### EXERCISE
What is needed is every line of the material that contains "text".

### WORKING DATA

________________________________________

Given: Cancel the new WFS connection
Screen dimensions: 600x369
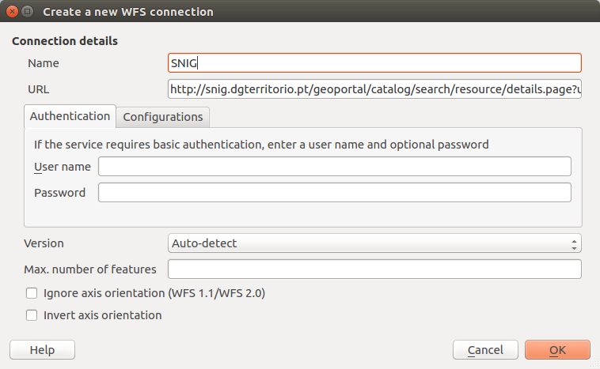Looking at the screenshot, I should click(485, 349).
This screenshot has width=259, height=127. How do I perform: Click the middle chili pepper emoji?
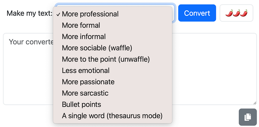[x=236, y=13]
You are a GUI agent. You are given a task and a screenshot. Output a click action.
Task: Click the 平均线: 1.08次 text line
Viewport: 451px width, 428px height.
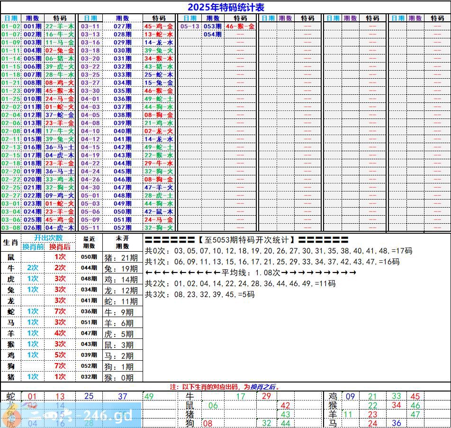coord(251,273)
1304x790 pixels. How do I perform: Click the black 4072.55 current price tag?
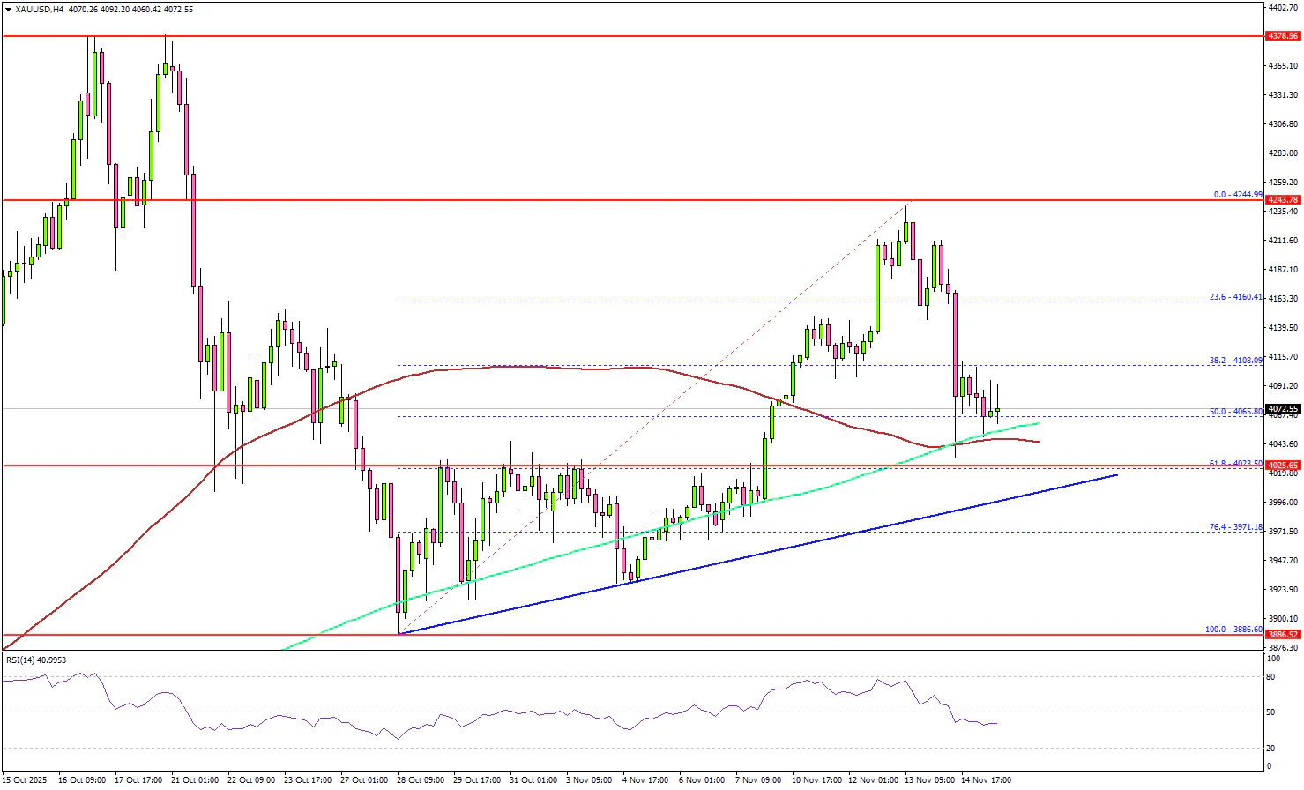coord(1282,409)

________________________________________

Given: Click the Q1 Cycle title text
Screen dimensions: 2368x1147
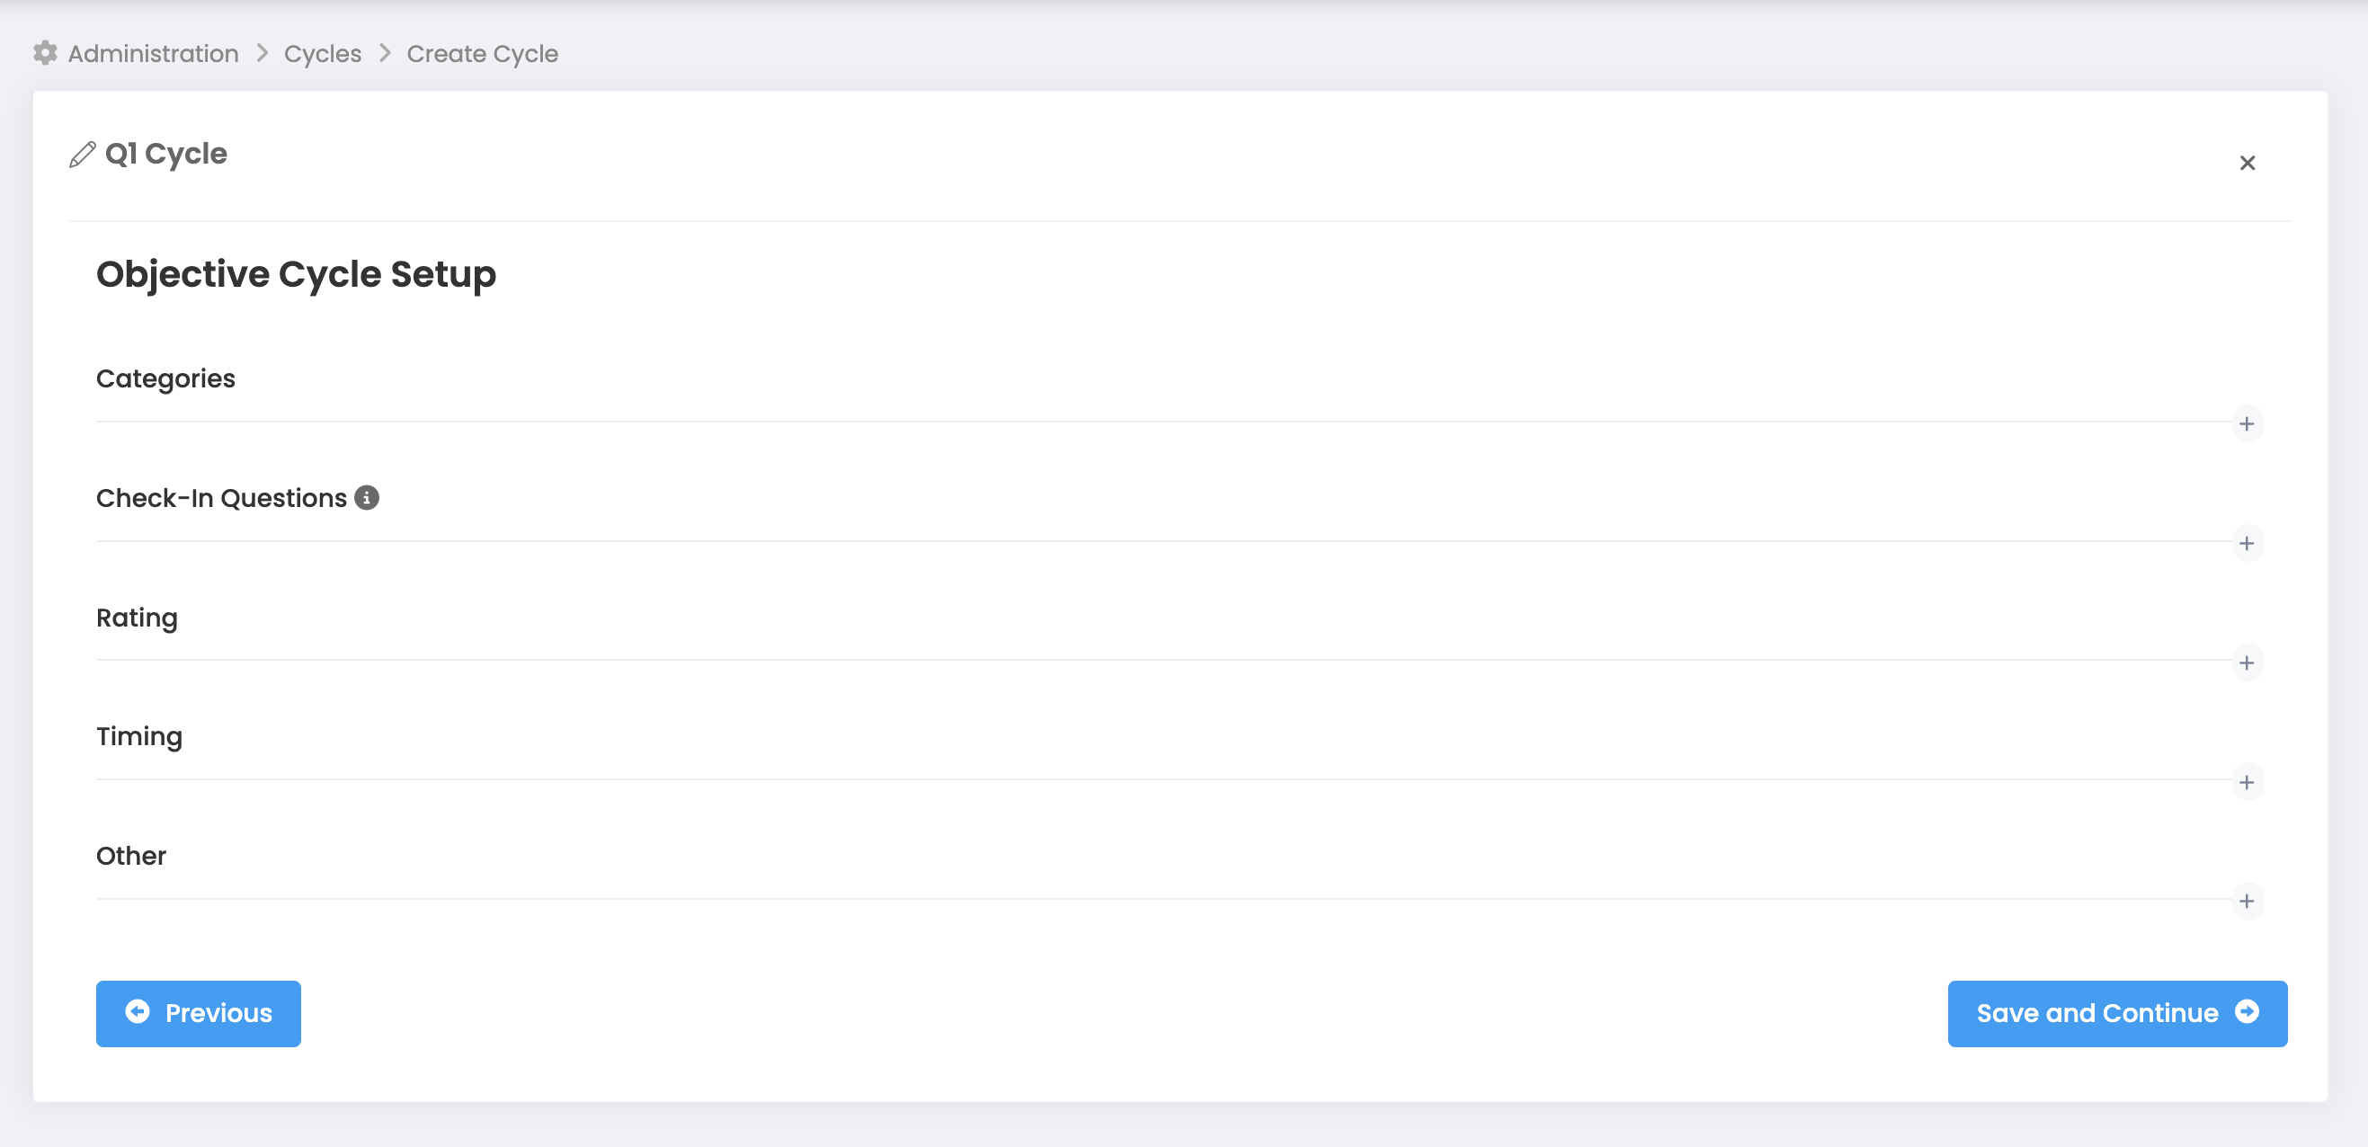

________________________________________

### SOLUTION TO THIS PROBLEM
Task: Click the 平均线: 1.08次 text line
Given: Click the Q1 Cycle title text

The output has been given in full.